### TASK TO CARRY OUT
Could you write out the records again, starting with the line containing "Identify the location of fig4-mac-control-bits-diagram: Control" and going on through the end of the records, keeping the requests and raising every coordinate in the answers by 51?

### MATERIAL PROVIDED
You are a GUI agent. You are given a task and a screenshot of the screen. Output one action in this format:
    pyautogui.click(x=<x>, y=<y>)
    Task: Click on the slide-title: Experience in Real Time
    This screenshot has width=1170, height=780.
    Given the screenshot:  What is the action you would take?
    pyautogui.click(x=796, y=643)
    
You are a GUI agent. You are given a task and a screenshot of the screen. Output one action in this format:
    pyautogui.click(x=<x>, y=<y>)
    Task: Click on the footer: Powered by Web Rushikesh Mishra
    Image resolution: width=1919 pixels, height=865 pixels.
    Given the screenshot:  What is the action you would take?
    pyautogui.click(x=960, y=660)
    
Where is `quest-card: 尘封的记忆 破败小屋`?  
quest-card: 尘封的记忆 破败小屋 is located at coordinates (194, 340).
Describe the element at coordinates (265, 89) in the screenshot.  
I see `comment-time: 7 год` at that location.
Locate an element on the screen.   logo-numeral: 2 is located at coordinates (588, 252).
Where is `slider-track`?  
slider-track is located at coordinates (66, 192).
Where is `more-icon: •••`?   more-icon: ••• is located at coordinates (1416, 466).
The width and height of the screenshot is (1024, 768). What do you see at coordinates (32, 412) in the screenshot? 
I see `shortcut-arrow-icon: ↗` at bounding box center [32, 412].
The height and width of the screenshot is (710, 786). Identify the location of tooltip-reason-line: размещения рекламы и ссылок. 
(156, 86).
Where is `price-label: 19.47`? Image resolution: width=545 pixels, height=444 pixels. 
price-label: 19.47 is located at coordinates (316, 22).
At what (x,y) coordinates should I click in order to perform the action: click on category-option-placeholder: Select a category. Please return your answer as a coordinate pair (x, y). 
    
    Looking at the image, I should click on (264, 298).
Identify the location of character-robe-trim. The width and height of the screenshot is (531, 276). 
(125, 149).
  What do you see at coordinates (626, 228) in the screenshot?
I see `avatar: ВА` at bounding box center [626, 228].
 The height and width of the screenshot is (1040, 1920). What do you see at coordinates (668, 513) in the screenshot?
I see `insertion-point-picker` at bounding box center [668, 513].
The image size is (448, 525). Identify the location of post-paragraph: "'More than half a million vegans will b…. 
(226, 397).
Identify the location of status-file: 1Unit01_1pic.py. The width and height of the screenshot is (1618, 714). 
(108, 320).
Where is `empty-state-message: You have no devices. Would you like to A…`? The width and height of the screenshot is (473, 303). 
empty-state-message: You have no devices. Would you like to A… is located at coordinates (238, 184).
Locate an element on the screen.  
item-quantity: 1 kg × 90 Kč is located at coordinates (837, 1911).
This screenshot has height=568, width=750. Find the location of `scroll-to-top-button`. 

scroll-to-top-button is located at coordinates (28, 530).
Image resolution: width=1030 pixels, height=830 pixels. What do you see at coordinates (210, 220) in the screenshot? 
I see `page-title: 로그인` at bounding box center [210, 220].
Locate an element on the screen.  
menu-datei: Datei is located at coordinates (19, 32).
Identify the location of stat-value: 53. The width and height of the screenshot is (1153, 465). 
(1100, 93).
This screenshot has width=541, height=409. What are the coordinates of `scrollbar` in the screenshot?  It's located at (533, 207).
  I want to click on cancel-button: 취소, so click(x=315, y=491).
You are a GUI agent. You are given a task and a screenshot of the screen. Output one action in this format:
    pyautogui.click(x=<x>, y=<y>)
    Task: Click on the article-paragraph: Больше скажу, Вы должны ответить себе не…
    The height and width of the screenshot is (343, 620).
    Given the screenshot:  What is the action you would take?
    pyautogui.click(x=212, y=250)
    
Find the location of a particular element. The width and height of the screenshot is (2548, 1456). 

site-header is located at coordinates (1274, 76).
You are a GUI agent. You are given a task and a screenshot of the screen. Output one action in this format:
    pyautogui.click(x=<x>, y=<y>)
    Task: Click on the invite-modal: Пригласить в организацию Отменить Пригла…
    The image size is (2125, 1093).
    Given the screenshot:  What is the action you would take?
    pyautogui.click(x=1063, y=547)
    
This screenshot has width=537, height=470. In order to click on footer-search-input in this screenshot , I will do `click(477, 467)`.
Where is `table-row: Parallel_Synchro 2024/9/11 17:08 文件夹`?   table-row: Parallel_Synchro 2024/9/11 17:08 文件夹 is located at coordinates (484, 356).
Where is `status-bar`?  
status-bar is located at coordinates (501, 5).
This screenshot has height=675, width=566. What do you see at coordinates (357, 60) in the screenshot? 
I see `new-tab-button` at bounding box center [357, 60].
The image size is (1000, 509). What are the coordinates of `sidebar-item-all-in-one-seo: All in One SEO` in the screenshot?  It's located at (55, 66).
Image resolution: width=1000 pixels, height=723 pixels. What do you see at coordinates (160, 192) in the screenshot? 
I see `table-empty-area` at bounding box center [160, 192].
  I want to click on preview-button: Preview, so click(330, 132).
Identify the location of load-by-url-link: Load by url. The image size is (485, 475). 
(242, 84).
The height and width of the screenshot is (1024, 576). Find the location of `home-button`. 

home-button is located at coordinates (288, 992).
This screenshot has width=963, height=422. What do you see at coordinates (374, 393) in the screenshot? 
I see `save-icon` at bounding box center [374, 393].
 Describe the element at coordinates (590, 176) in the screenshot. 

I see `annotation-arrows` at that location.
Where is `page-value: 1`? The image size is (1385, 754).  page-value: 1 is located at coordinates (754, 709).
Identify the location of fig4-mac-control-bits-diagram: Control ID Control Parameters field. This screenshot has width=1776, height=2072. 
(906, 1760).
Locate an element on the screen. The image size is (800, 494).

### SOLUTION TO THE PROBLEM
Identify the location of fig4-mac-control-bits-diagram: Control ID Control Parameters field. This screenshot has width=1776, height=2072. 
(957, 1811).
Locate an element on the screen. The image size is (800, 494).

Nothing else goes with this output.